Webb, Steiger and Turner found that blackbrush took as much as “tens of thousands of years” — their words — to revegetate up to 20 percent cover in the areas they studied.
That’s one study. Something may have happened to the places Webb, Steiger and Turner examined to slow the growth of blackbrush. So I looked elsewhere. I am still collecting citations for the piece I’m writing. It would seem the consensus is that a thick, Cima Dome-style stand of blackbrush probably takes from 5,000-10,000 years to develop.

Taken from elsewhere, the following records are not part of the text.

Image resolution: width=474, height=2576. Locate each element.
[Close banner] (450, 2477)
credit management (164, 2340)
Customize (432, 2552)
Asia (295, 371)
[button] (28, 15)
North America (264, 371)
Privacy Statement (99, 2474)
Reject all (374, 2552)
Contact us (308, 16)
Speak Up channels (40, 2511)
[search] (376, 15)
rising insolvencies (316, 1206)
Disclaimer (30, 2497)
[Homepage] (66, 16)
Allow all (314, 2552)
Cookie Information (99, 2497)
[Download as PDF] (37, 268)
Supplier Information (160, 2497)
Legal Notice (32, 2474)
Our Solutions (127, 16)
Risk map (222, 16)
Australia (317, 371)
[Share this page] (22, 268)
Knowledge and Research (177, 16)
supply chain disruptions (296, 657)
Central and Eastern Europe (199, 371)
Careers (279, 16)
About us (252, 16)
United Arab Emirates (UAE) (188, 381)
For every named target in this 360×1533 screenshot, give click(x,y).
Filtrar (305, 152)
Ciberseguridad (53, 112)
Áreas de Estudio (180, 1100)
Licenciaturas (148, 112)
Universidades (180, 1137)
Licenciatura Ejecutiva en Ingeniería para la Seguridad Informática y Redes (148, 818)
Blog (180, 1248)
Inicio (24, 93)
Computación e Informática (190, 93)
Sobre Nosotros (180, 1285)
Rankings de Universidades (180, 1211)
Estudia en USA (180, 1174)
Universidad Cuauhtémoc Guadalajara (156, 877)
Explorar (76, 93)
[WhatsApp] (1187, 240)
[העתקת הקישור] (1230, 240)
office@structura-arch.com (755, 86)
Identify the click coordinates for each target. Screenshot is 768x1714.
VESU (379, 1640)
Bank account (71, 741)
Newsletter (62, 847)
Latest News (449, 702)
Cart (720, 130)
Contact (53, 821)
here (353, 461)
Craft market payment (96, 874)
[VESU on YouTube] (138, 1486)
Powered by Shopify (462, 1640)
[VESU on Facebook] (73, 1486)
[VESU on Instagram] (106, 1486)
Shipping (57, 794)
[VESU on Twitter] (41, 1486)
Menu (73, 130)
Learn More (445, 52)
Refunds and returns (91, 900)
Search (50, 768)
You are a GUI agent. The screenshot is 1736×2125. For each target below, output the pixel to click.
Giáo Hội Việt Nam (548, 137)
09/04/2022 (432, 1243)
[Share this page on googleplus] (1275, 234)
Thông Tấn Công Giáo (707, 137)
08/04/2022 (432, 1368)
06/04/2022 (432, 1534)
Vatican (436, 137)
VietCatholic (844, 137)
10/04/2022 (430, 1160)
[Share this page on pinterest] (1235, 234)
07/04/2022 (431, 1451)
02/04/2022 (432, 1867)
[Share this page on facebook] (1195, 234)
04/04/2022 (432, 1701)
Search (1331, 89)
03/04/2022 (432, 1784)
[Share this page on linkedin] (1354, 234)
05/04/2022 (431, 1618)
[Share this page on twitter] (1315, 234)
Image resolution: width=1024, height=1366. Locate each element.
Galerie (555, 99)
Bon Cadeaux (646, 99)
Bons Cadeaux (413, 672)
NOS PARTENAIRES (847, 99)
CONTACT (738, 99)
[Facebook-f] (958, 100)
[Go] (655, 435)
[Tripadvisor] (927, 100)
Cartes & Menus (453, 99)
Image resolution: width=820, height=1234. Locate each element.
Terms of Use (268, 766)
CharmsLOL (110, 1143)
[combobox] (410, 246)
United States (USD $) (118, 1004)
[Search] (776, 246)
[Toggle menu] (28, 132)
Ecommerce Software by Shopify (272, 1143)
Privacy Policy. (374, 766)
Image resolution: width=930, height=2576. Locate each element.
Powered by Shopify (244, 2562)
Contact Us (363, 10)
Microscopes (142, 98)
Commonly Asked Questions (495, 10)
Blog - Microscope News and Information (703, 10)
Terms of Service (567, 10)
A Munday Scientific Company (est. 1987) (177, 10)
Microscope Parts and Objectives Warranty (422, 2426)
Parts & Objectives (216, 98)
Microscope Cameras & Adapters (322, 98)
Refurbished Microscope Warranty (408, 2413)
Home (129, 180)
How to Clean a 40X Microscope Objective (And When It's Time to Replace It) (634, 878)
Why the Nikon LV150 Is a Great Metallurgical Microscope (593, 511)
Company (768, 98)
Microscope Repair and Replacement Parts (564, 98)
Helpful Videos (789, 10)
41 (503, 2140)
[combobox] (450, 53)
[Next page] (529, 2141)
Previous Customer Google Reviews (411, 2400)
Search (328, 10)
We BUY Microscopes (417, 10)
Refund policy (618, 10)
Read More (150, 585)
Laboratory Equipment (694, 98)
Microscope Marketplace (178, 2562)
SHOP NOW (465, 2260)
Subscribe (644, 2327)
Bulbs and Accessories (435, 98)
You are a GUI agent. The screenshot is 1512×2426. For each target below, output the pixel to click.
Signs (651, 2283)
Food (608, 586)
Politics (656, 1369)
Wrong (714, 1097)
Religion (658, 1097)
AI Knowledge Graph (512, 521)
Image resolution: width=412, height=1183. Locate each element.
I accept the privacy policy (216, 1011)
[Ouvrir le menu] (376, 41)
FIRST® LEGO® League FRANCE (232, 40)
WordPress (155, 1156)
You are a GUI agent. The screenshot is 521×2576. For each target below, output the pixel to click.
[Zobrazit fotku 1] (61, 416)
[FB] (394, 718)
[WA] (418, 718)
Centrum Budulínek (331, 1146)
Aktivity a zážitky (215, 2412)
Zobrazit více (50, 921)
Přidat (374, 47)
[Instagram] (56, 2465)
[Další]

That unprepossessing, inconspicuous, actually kind of ugly plant in the photo is the base of a very specific ecosystem that may have taken longer to develop than the whole span of human history.
This may be hard to grasp, for for those of us raised on 19th-century ecological notions such as succession and climax forests and such. So let me put it this way:
Find the oldest coast redwood forest on earth, with trees three hundred feet tall and thirty feet thick at the base, some of them 2,000 years old. Then plat out a few square miles of the White Mountains’s bristlecone pine groves, home of the Methuselah tree and its ancient cohort, ranging up to twice as old as the redwoods. Then pick a random piece of Cima Dome, a couple miles in each direction, full of unprepossessing blackbrush.
Chainsaw all three. Bulldoze it all flat. Leave only stumps flush with the ground. Then let them all grow back at their own pace. When the new redwoods and bristlecones are considerably older than the ancient ones we have now, the blackbrush may still not be more than about halfway recovered.
It’s a blackbrush forest out there, and it grows inconsequential, short-lived Joshua trees out of it here and there, ephemeral companions, banacles on a whale. Though individual blackbrush plants in a stand may not be particularly old, a solid stand of blackbrush is an astonishingly ancient community.
This is how Webb, Steiger and Turner said it:
“Time span for [vegetative] recovery may be longer than past periods of climatic and geomorphic stability.”
They’re talking geological epochs here. They’re talking the blackbrush community beginning when there were standing lakes in the Mojave with sabertooth cats and ground sloths drinking out of them.
And we see it as less valuable than a few megawatts of power to run our swimming pool filters.